Gearbox - Differential: I was a bit scared of the diff for much of the day because I didn’t know exactly what the car would do. When pressing on later though, I just couldn’t upset the rear no matter what I tried. The car has bags of grip, where it used to spin the inside rear I was expecting the car to slide with an LSD, but it doesn’t - it just pings me out of the corner and I’m gone. On a quieter track I’ll play with it a bit more and see what else it has to offer. 10/10 - no notable downsides (yet).

Brakes - Carbotech XP8 pads: It seems like a lifetime ago that I fitted these, but this was my first track outing on them. Easily the best braking setup I’ve had in any of my cars, so much more stopping power than the RS42s (should be a given really), but I’m reluctant to compare them against the RS14’s I had purely because I ran those with a cracked disc - so not a fair test. My stopping distances were so short, in the morning I actually had to get back on the gas a couple of times before turning in :laughing: Seriously good, they don’t seem to have worn excessively but they did give off lots of dust (which hosed straight off) and they do clatter around in the calipers a bit now they’ve had a few heat cycles in them. 8/10, only the noise stops 10/10.

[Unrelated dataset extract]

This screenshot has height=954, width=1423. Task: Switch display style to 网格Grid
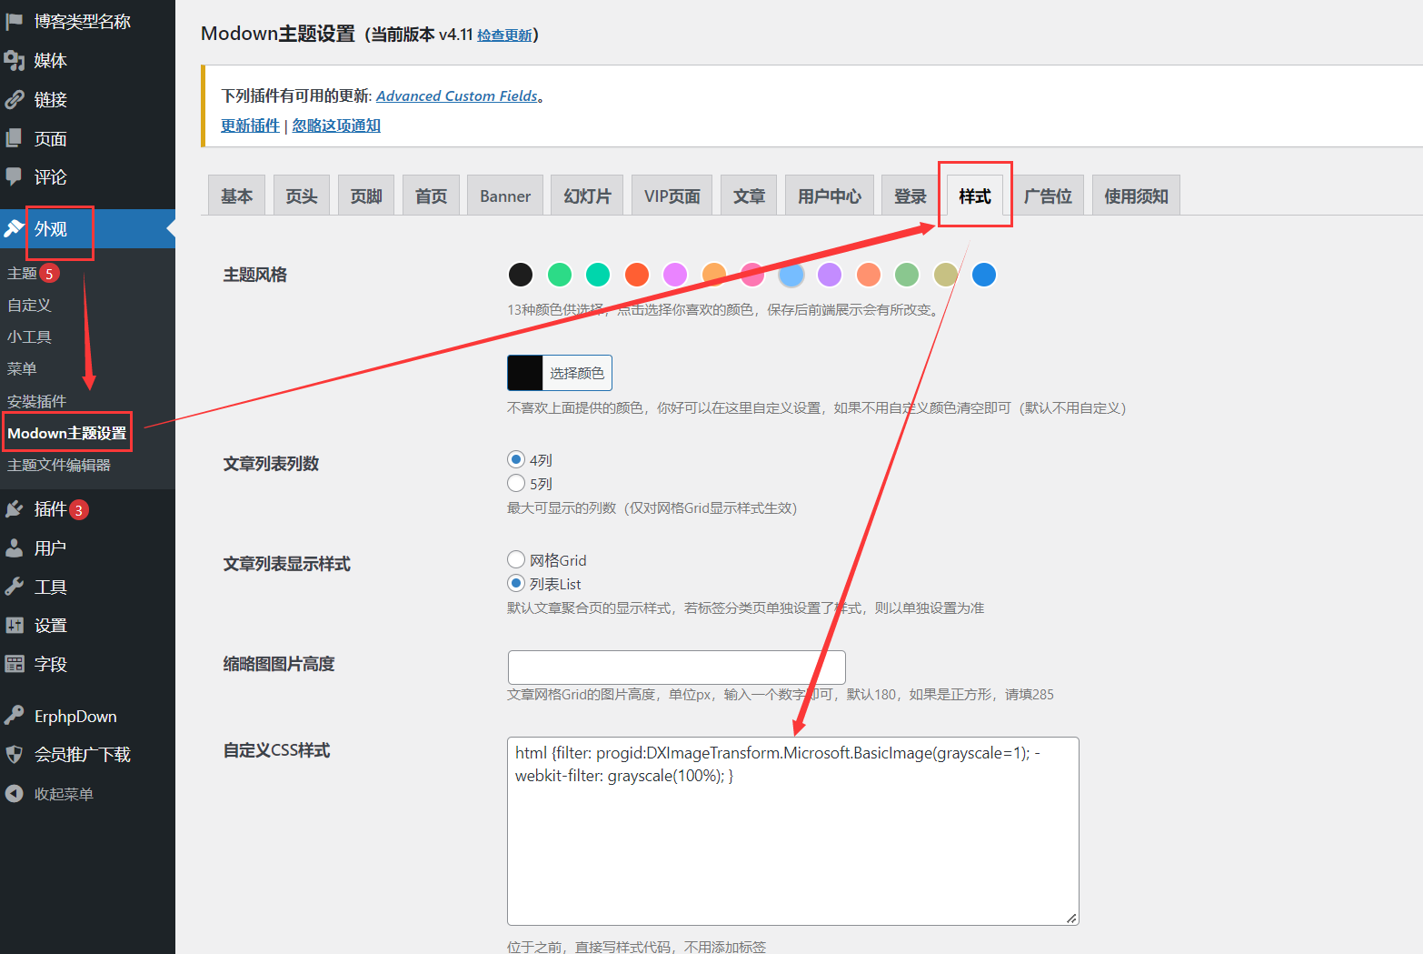point(516,559)
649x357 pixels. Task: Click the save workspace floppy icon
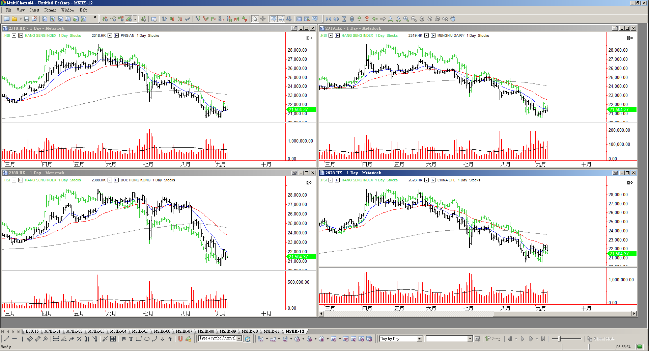click(26, 19)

Airbox/Induction Kit: The only negative from the day really, it was really really noisy. Not enough to trip sound meters, I think it’s just limited to the inside of the car but the supercharger shriek is borderline painful now, even with a helmet on. 3/10.

BUT…

From checking logs from the ECU, my car is making a bit more boost since my winter tinkerings… I’m not exactly sure why, but I can only think it’s the airbox being less restrictive. Car was peaking at 9.6PSI compared to the 8PSI it was making last year…(averaged across all trackdays, ambient temps have no appreciable impact) I only noticed this as my ECU was no longer correcting fuel via wideband (I found the wideband correction to be capped at 160kpa for some reason, so quick fix to up it to 180). This suggests to me that the filter is definitely a positive change as far as the performance of the engine is concerned… so perhaps the 3/10 is a little harsh!

The car suffered a couple of casualties:

  1. My internal gopro mount, it’s a bit broken. I thought it was just too slack when I initially reviewed my footage (mostly of the back of my helmet) but it seems like it’s taken a knock and needs replacing. No big deal, but does mean all of the video I’ve checked so far is trash :frowning:

  2. I lost both front centre caps, one was later returned to me - but the other one is long gone. Pretty stupid, every set of wheels I’ve had on every car I’ve ever tracked has had this problem, so normally jam the centre caps in with tape - totally forgot with these wheels.

So pretty successful day really, certainly a good base to build on this year. I also got to meet my cars doppleganger…

Pretty much the exact same spec as me in terms of chargecooler, gearbox upgrades, suspension/ARB etc… he’s just running a smaller pulley so making a bit more power. Didn’t get to share the track with him, but it certainly looked to be flying when I saw it from the sidelines.

Anglesey next (May BH Weekend), will get the gauge fixed and other than that - just a spanner check and hopefully some road miles to enjoy the car a bit between now and then.

Great to see all the winter work has been worth it!

How did the induction stack up against noise meters?

Hard to say at Blyton, they don’t do static tests - so you only find out how loud you are if you trip the drivebys… which I didn’t, but plenty did that day!